A seulement 22 ans, Sita Bérété, élève en 12e année, raconte comment il a été piégé par une organisation frauduleuse se présentant comme une passerelle vers l’Europe. Un récit édifiant qui lève le voile sur une pratique de plus en plus inquiétante en Afrique de l’Ouest.
En Haute-Guinée, dans un petit village d’où il tente de reconstruire sa vie, Sita Bérété a choisi de parler. À 22 ans, cet élève en classe de 12e année a vécu une mésaventure douloureuse qui révèle l’ampleur et la complexité d’un système d’arnaque organisé, basé en Sierra Leone, sous la façade du réseau Qnet.
« J’ai été victime d’arnaque du réseau Qnet de la Sierra Leone », entame-t-il, la voix pleine d’émotion.
Son calvaire commence lorsqu’un membre de sa famille, résidant prétendument en Allemagne, le contacte.

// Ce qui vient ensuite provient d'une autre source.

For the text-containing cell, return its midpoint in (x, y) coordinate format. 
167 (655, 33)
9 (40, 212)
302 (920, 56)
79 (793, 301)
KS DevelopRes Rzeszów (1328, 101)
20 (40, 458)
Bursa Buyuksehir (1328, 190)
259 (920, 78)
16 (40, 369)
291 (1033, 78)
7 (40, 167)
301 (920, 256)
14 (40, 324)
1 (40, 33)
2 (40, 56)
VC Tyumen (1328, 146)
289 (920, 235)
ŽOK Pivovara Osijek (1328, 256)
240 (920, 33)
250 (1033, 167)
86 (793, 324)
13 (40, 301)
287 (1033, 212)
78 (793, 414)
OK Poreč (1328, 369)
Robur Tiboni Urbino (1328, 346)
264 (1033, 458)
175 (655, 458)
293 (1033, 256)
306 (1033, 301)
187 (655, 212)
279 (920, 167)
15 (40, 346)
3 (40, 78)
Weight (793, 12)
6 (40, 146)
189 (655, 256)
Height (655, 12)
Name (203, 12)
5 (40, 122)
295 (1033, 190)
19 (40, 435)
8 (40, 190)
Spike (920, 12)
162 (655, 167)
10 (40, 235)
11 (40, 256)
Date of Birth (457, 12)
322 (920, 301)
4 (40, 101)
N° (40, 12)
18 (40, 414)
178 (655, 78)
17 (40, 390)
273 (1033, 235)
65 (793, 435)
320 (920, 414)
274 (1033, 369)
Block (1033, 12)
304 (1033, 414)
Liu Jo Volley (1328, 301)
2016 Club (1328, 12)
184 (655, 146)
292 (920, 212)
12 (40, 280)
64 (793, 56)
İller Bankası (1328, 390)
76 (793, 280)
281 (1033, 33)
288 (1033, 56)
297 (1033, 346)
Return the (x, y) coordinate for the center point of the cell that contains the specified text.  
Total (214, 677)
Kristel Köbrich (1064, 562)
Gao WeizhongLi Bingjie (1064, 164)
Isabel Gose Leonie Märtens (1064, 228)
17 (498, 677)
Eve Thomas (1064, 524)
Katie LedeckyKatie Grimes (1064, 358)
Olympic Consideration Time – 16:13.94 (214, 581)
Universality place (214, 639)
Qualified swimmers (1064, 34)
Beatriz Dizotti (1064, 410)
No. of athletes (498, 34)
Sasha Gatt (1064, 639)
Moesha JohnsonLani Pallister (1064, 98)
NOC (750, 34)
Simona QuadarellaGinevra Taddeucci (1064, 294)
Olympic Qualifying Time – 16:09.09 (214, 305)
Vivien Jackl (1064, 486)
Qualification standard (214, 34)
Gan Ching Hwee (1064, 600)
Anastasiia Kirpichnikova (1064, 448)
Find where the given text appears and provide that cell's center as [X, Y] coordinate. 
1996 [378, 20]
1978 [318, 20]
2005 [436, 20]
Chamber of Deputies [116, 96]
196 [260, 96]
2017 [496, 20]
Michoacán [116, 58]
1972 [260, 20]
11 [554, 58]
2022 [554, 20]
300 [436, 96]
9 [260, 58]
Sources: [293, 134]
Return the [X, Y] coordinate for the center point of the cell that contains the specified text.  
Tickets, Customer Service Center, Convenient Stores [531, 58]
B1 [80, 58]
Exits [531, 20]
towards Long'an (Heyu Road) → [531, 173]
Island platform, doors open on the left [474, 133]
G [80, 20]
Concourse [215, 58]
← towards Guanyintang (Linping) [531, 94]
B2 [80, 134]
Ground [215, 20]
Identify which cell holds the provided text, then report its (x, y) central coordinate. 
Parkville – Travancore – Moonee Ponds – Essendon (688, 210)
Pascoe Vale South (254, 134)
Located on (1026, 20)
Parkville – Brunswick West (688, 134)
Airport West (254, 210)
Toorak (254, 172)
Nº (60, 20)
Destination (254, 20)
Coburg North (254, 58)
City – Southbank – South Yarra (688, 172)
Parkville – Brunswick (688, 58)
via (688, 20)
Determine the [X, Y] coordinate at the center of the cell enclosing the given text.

Ce dernier lui promet une opportunité de voyage par voie maritime depuis la Sierra Leone, facilitée par une société appelée « Aramex », censée faire passer des personnes en Europe sous couvert de transport de marchandises: << C’est un frère qui m’a appelé soi-disant qu’il y a un voyage là-bas, qu’une fois en Sierra Leone, qu’il y a des gens qui pourraient m’aider à prendre un bateau pour aller en Europe. Donc, on a parlé vu que le petit est un membre de ma famille, il m’a tout rassuré et ainsi que les procédures à suivre. A mon tour j’ai expliqué le cas à mon grand frère, même si je ne croyais pas trop à ce que l’autre frère m’a dit sur son entrée en Europe. J’ai tout de même appelé sa maman qui m’a aussi rassuré, que son fils est entrée en Europe, >> a expliqué le jeune Bérété
À peine arrivé, les individus se présentant comme ses accompagnateurs lui demandent de verser une importante somme d’argent 13 449 000 francs guinéens, soi-disant pour entamer le processus de voyage. Sita obtempère, confiant. Mais au lieu du départ promis, il est immédiatement placé sous surveillance, dépouillé de son téléphone et de son argent, et conduit dans ce que ses gens appellent une « salle d’attente », en réalité un lieu de formation et d’endoctrinement. Là, on lui apprend que pour poursuivre sa route, il doit vendre deux « produits » : en réalité, convaincre deux nouvelles personnes de se joindre au réseau : << Les produits, ce sont des personnes. Je devais appeler mes amis, leur dire que j’étais en Europe et qu’ils devaient passer par la Sierra Leone pour m’y rejoindre », raconte-t-il.
Le réseau use de toutes les techniques : lavage de cerveau, manipulations émotionnelles, tortures physiques, contrôle strict des communications… jusqu’à ce que Sita cède. Il est alors mis en scène dans un hôtel de Freetown pour simuler sa réussite. Il envoie de fausses vidéos à ses proches, incitant malgré lui d’autres jeunes à tomber dans le piège: << Ils m’ont donné une eau mélangée avec des produits, pour me traumatiser… Après un mois et deux semaines, j’ai cédé. »
Pendant plus de six mois, Sita vit dans des conditions inhumaines : une seule ration alimentaire par jour, violence, menaces, et formations incessantes pour apprendre à convaincre d’autres victimes.
Mais les choses finissent par tourner. Des parents inquiets en Guinée tirent la sonnette d’alarme. Des investigations sont lancées, et la police guinéenne se rend en Sierra Leone pour démanteler le réseau. Grâce à cette intervention, plusieurs jeunes parviennent à s’échapper, dont Sita: << Monsieur Diallo et son petit frère ont été arrêtés et extradés en Guinée », confirme-t-il.
Aujourd’hui, Sita tente de se reconstruire, loin de cette spirale infernale. Il vit dans son village, en Haute-Guinée, et lance un appel pressant à la jeunesse : << Je déconseille à tout le monde de se fier à ces réseaux. Ce ne sont que des pièges. »
Les autorités guinéennes, désormais alertées, promettent de renforcer les contrôles et la coopération transfrontalière pour lutter contre ce type de criminalité. Mais au delà de la répression, une sensibilisation massive s’impose, pour que les jeunes comme Sita ne soient plus victimes de leurs rêves.